A fairytale fortress city, every traveller entering Jaisalmer is greeted by the magical vision of Jaisalmer Fort rising like a mirage from the golden sands of the Thar Desert. The only ‘living fort’ in the world, a UNESCO World Heritage site, and the inspiration behind Satyajit Ray’s Sonar Kella, Jaisalmer Fort is just one of the many reasons to make the long, tedious journey to the western corner of Rajasthan. The barren landscape of this region is in direct contrast to its treasure trove of rich architecture, culture, and folklore.
Need to Know
Summers in Jaisalmer are unbearably hot with temperatures spiking to 49º C, while winters are usually chilly. The region receives sparse rainfall, and sandstorms occur frequently between April and June.
The easiest way to navigate the tiny bylanes (and avoid cows) is on foot, but the more adventurous can also rent a bicycle. Auto-rickshaws are available for short trips in and around the city. Bargain hard and fix the fare before your trip.
The local cuisine is vibrant in taste and variety, influenced as it is by the availability of produce in this arid region. Jaisalmer is famous for its ker sangri, a vegetarian curry made from desert beans and berries. Though most dishes are primarily vegetarian, meat eaters can feast on laal maas, a rich, fragrant mutton curry.
Things To Do
For Architecture Enthusiasts
Jaisalmer Fort is a giant enigma made up of sandstone corridors, ancient temples, and grand havelis.

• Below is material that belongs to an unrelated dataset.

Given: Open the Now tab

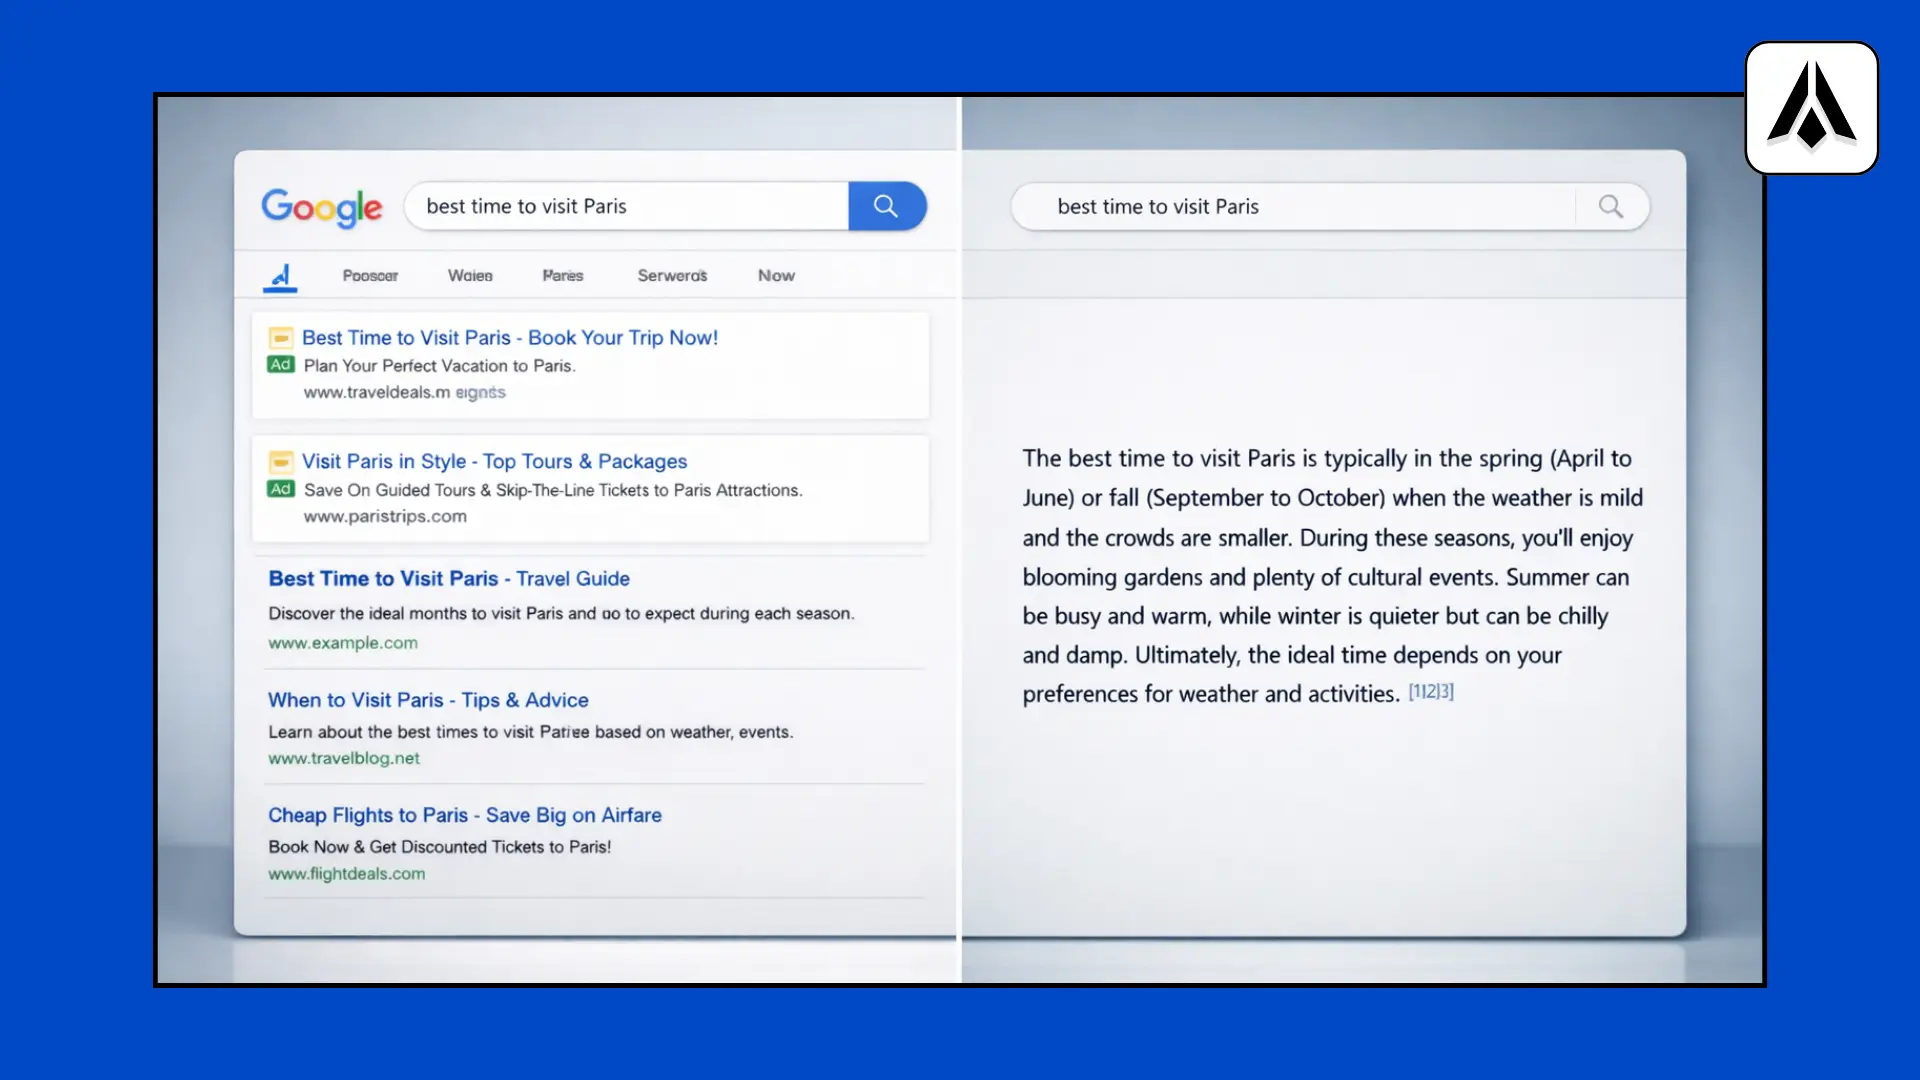Looking at the screenshot, I should coord(776,276).
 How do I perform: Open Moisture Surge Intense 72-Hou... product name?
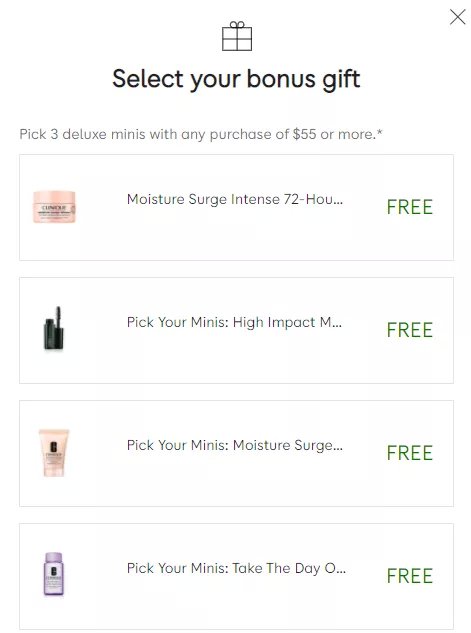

With a quarter of the city’s population living within its sturdy ramparts, the 850-year-old fort is always brimming with people. Maharawal Jaisal’s former palace stands tall at the top of the fort. A 90-minute audio tour takes travellers through the mirrored Rang Mahal, a gallery of 15th century sculptures, the queen’s palace, and a spectacular rooftop.
Jaisalmer’s narrow lanes are dotted with sculpted sandstone havelis built by traders in the 18th and 19th centuries. A cluster of five smaller havelis with elegant latticed jharokhas and mirrored rooms, Patwon-ki-Haveli (Tel: 099292 99200) is the most impressive of the lot. The distinctively shaped Salim Singh-ki-Haveli and Nathmal-ki-Haveli (Tel: 085608 55319) are also worth a visit.
Bada Bagh, located 6 km north of Jaisalmer, is a large, unkempt garden with cenotaphs erected in honour of the city’s former kings. Each monument has intricately carved chatris (domes) and a marble plaque with details about the ruler.
For Religious Travellers
The seven interconnected Jain temples inside Jaisalmer Fort, built between the 12th and 15th centuries, are adorned with beautifully carved toranas (gateways) and painted ceilings. Lodhruva, the ancient capital of the Bhatti dynasty, also draws devotees by the dozen. The main temple dedicated to the 23rd Tirthankara, Parasvanath, has intricately carved gateways, pillars, and ceilings similar to the ones in temples at Ranakpur and Mount Abu.
For Leisure Seekers
Travellers keen on camel safaris and cultural programmes against the picturesque desert landscape can head 40 km west to Sam Sand Dunes. Those looking for relaxing spaces closer to Jaisalmer can try walking along the Gadsisar Lake, an artificial reservoir surrounded by temples and shrines.
What to Eat & Where
The usual Rajasthani suspects – ker sangri, dal bati churma, gate ke subji, pyaz kachori – can be enjoyed at most restaurants in and around the fort. More upscale options include Desert Boy’s Dhani (Tel: 094622 50149) and Trio (Tel: 029 9225 2733). The locals love Milan Restaurant (Tel: 094147 61614) for the meat delicacies, especially laal maas and chicken tangdi. Dhanraj Ranmal Bhatia’s (Tel: 099991 47830) ghotua ladoos are renowned across the world and can even be ordered online. But these delicious balls of gram flour and ghee are best enjoyed fresh at the tiny shop in Bhatia Market.
No trip to Jaisalmer is complete without a taste of the potent (and legal) local bhang. The government-authorised Bhang Shop outside Amar Pol (Tel: 095718 25008) sells lassi with varying quantities of cannabis and special bhang cookies.
What to Buy
The streets and bylanes of Jaisalmer Fort exhibit a thriving collection of local crafts. Handmade puppets, leather goods, juttis, wall hangings, bronze statues – you’ll find them all inside the fort walls. Shops outside the fort also stock an interesting array of mirror work and embroidered garments and bedspreads. Shops around the fort tend to inflate prices, so be ready to bargain. Alternatively, you can head to less touristy markets such as Sadar Bazaar, Manak Chowk, and Pansari Bazaar.
Jaisalmer is also famous for its intricately carved silver jewellery. Hari Om Jewellers (Tel: 094146 71025) make beautiful silver rings and delicate earpieces featuring traditional motifs and Hindu gods. Jewel Caravan in Sadar Bazaar also stocks gemstone necklaces and bracelets.